Mir wurde dadurch klar, dass ständig im Hintergrund Bewegung war. Wenn ich heute bei C. G. Jung lese, dass er es für möglich hält, dass Träumen nicht nur eine Sache ist, die sich in der Nacht abspielt, sondern dass möglicherweise auch tagsüber ständig im Hintergrund Traumgeschehen abläuft, nur dass das hintergründige Geschehen vom Tagesbewusstsein überstrahlt wird, glaube ich das sofort. Ich glaube auch, dass das Bedürfnis vieler Menschen, sich ständig von Musik berieseln zu lassen, Ausdruck dieses ständigen Hintergrundrauschens ist, das durch Musikhören gebunden wird. Ich hatte meine Musik in mir, ich brauchte keine von außen! Ich litt sehr darunter. Aus heutiger Sicht begreife ich es als unentwegte Tätigkeit des Unbewussten, das ständig aktiv ist und das Leben vorantreibt, im Guten wie im Bösen.
Ich erlebte eine große Unordnung in mir. Ich hatte auch einen entsprechenden Traum: Ich befand mich in einer völlig unaufgeräumte Werkstatt. Als ich den Traum Bekannten erzählte, kam prompt die Antwort: Ja, da musst du aufräumen. Aber ich wusste nicht, was das in meinem konkreten Leben bedeuten sollte, was ich tun musste, um „aufzuräumen“. Diesen Traum hatte ich mit etwa 18 Jahren!
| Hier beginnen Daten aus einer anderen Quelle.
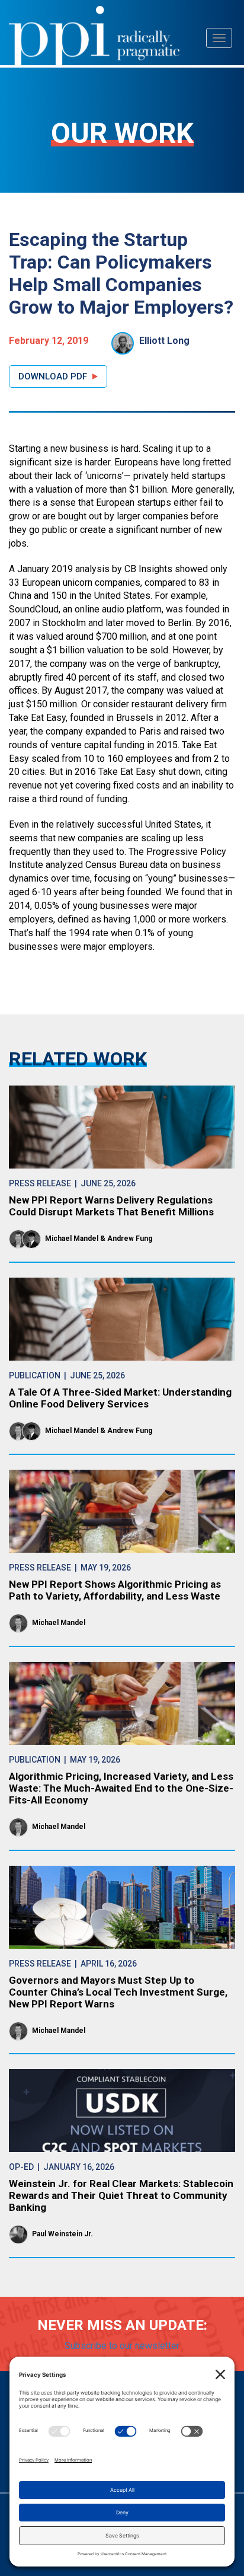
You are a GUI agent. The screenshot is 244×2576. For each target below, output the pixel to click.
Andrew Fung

Wenn jemand glücklich verheiratet ist und er eine attraktive Frau sieht und ein Begehren in ihm hochkommt – da ist die Seele, das Innere des Menschen ungeordnet. Auch damit musste ich mich gründlich auseinandersetzen. Wer in einer Sucht gefangen ist und versucht, davon frei zu werden, der merkt ganz deutlich, welchen verschiedenen, entgegengesetzten Strebungen er ausgesetzt ist – auch daran sieht man das Ungeordnete im Seelenleben der meisten Menschen, denn wenn man zusammenrechnet, wie viele Süchten unterworfen sind, sei es Nikotin, Alkohol, Drogen, Spielleidenschaft, Essstörungen, Computer oder Fernsehen - ob sie es als Sucht wahrhaben wollen oder nicht -, dann bleiben nicht viele eines Volkes übrig, die nicht von einem ungeordneten Seelenleben betroffen sind.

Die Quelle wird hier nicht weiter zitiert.